Pictures are to be left out, and only the lines from the one containing "The width and height of the screenshot is (1208, 513)." through the last line of the data are to be returned exactly.

(Beginning of Recorded information)

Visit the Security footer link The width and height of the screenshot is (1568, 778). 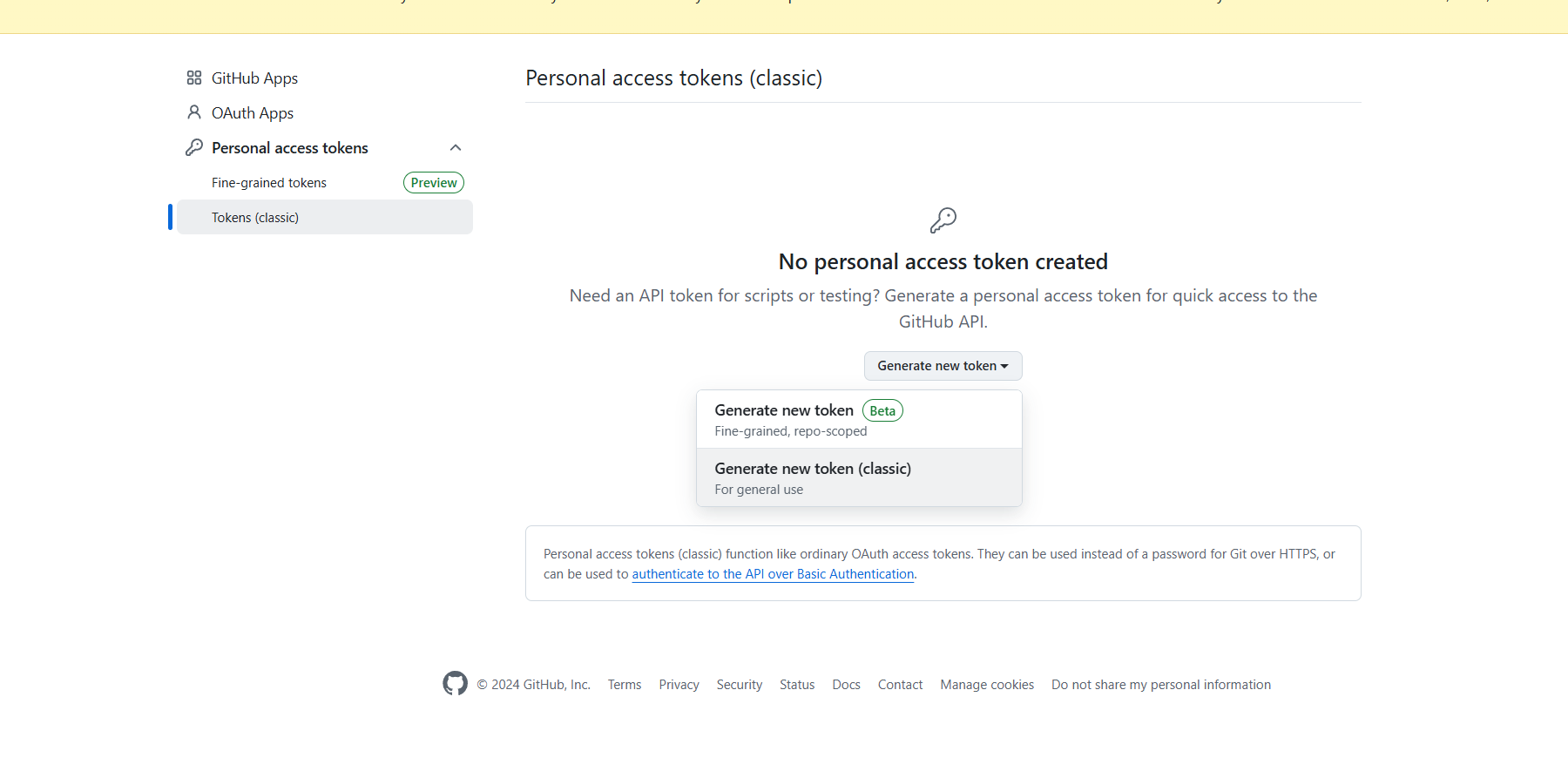[739, 685]
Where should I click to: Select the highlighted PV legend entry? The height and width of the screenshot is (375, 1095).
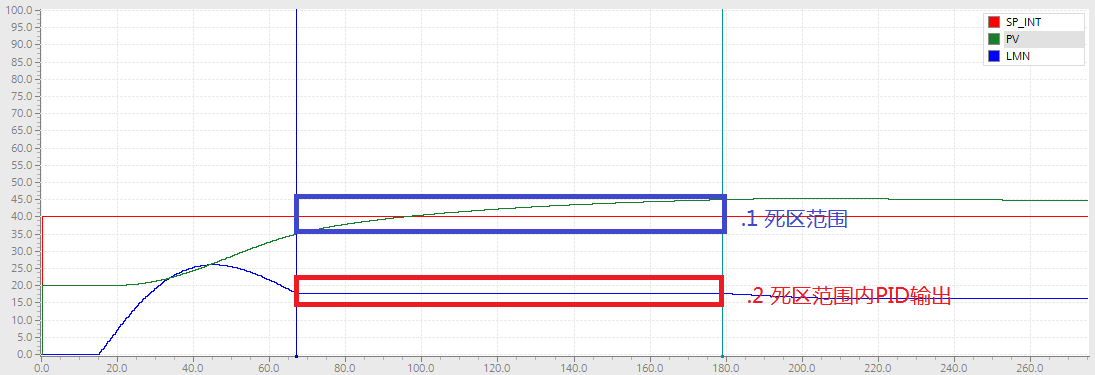1045,40
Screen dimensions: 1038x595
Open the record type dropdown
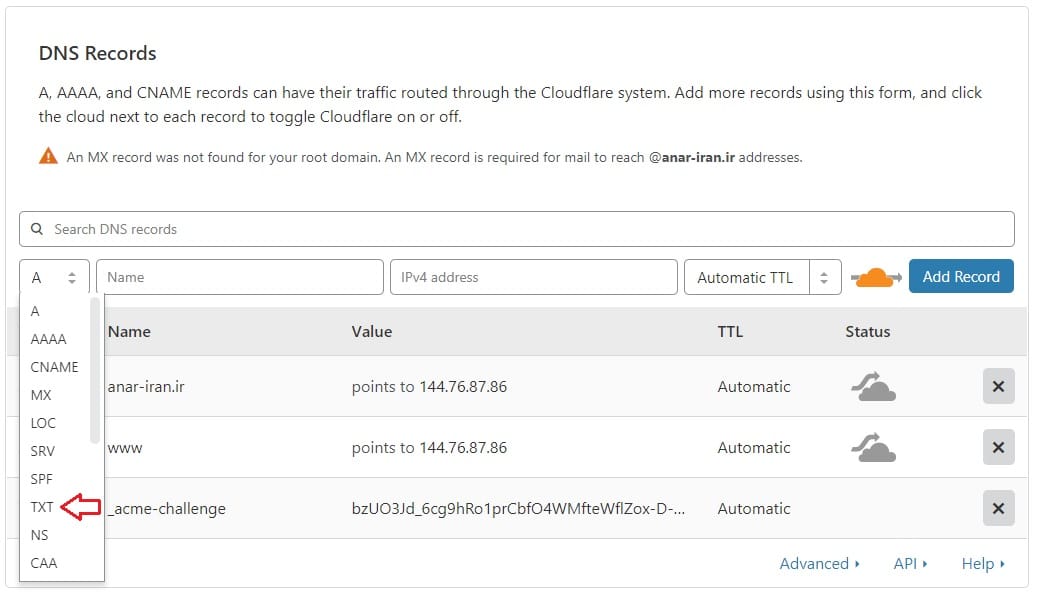[x=54, y=278]
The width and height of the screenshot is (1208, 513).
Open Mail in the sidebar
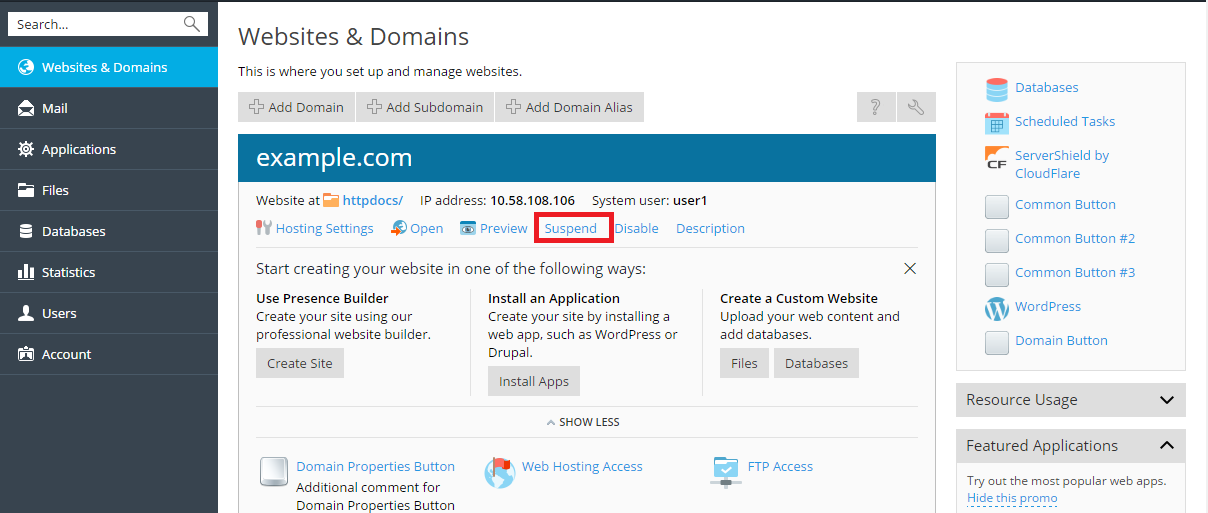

(End of Recorded information)

- [Exercise result]:
The width and height of the screenshot is (1208, 513).
Open Mail in the sidebar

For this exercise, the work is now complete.